Amongst the genus of Helicobacter, H. pylori is the most widely studied strain, notorious for causing infections in the lower digestive tract. Like many pathogens, H. pylori dwelled in contaminated sources like faeces, and could be transferred into our stomach due to unhygienic practices, such as not washing hands with soap before eating.
Upon infiltration, H. pylori propels with its tail-like flagella, and quickly burrows itself deep within the inner mucus lining. From there, it is safe from acid digestion, since acid reacts poorly with the glycophospholipids floating above the mucus. H. pylori is then in a good position to infect the sea-bed layer of epithelial cells beneath the mucus.
A common symptom is the formation of peptic ulcers near the pylorus (hence its name Pylori), or the stomach’s lower opening leading to the duodenum. After infection, H. pylori would secrete proteins which induce gastritis, the inflammation of the stomach lining. The protective mucus lining could be thinned out, and acid production will increase due to excessive irritation. The lower stomach’s epithelium is now more susceptible to be digested by gastric acid.
Over time, the damaged cells swell due to inflammation and form gastric ulcers. Symptoms of acid reflux and abdominal pain will be intensified, coupled with a higher risk of tumour development. Ulcers may also manifest inside the duodenum, first segment of the small intestine. With innumerable delicate capillaries in the proximity, duodenal ulcers could pose serious risks of systemic infections and fatal internal bleeding. At this stage, a doctor would really be your new best friend.
Standard treatments for H. pylori infections go beyond a simple antibiotic prescription. To minimise chances for H. pylori to develop antibiotic resistance, 2 classes of antibiotics are often used, together with a proton pump inhibitor (PPI). As its name said, PPIs restrict proton (H+) supply to the upper stomach lining, reducing acid production. Besides alleviating acid-related symptoms and allowing ulcers to heal faster, the milder environment is also more conducive for certain antibiotics to work their magic.

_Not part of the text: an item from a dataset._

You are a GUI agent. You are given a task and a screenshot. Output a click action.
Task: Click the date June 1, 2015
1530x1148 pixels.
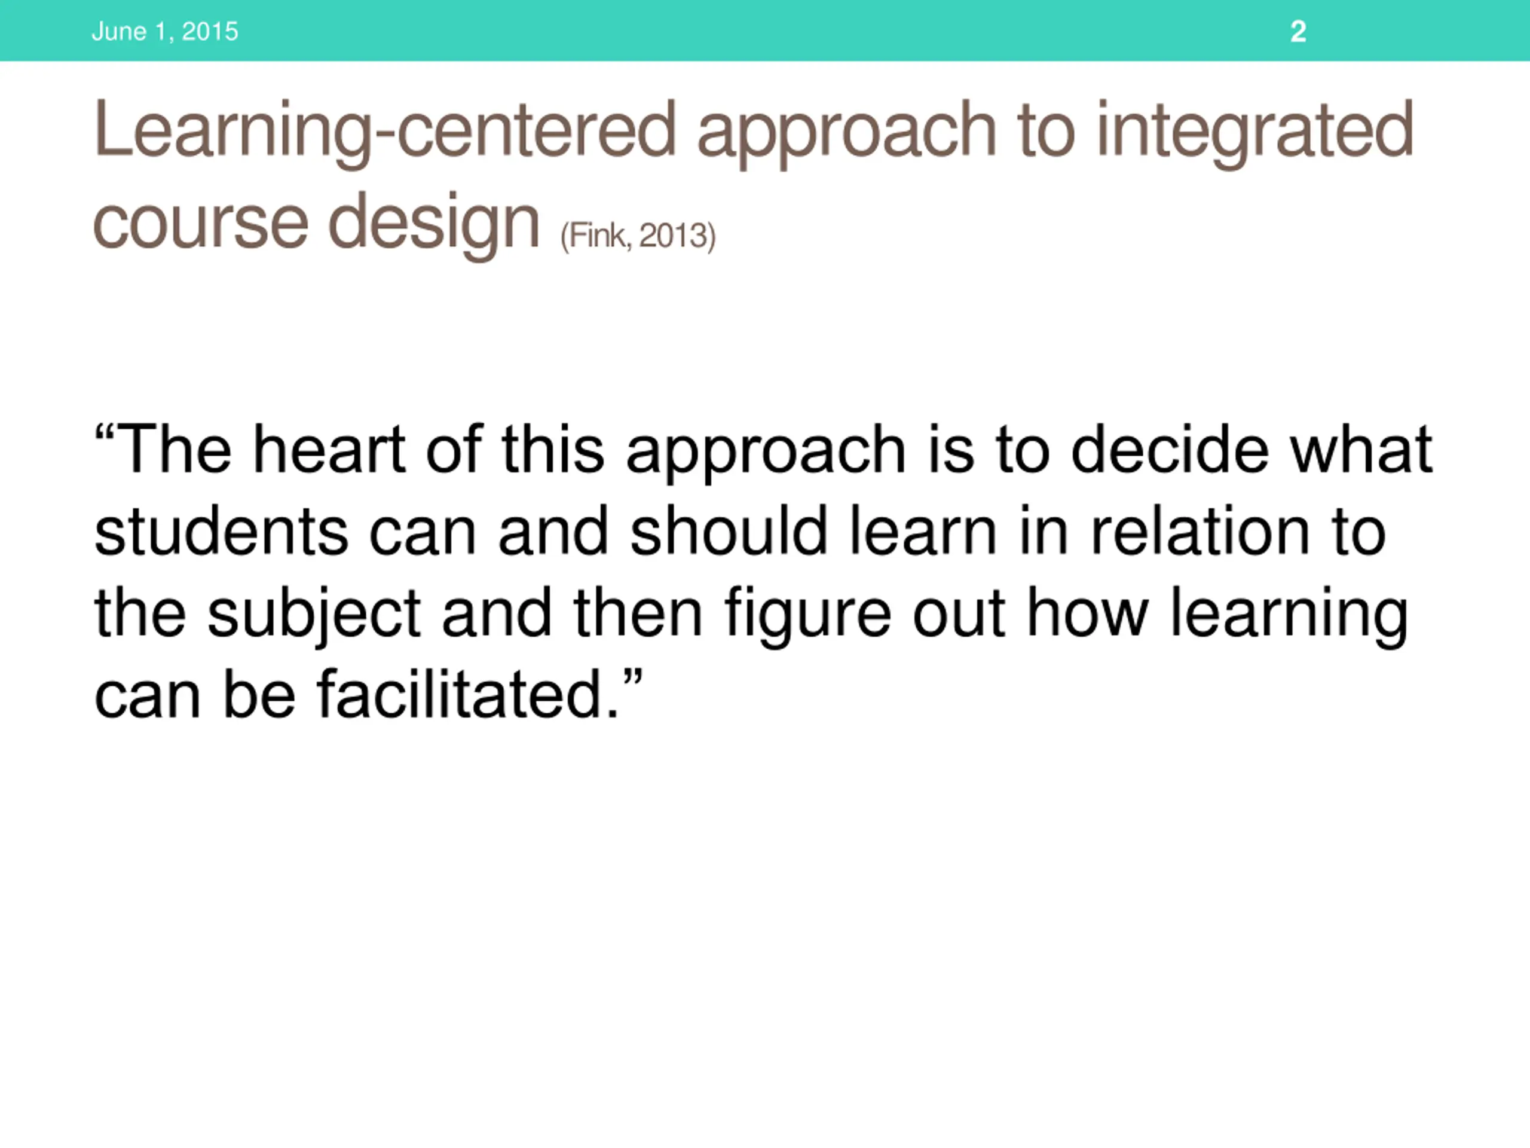pos(165,32)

While other advanced therapies are beginning to take root, this treatment protocol, known as “triple therapy”, have since stood the test of time.
While Helicobacter is known to be indigenous to more than 50% of the current world’s population, most strains are non-pathogenic and their dormancy calls for little medical concern. With proper hygiene habits and affordable healthcare in most countries, H. pylori should pose fewer worries to us in the years to come.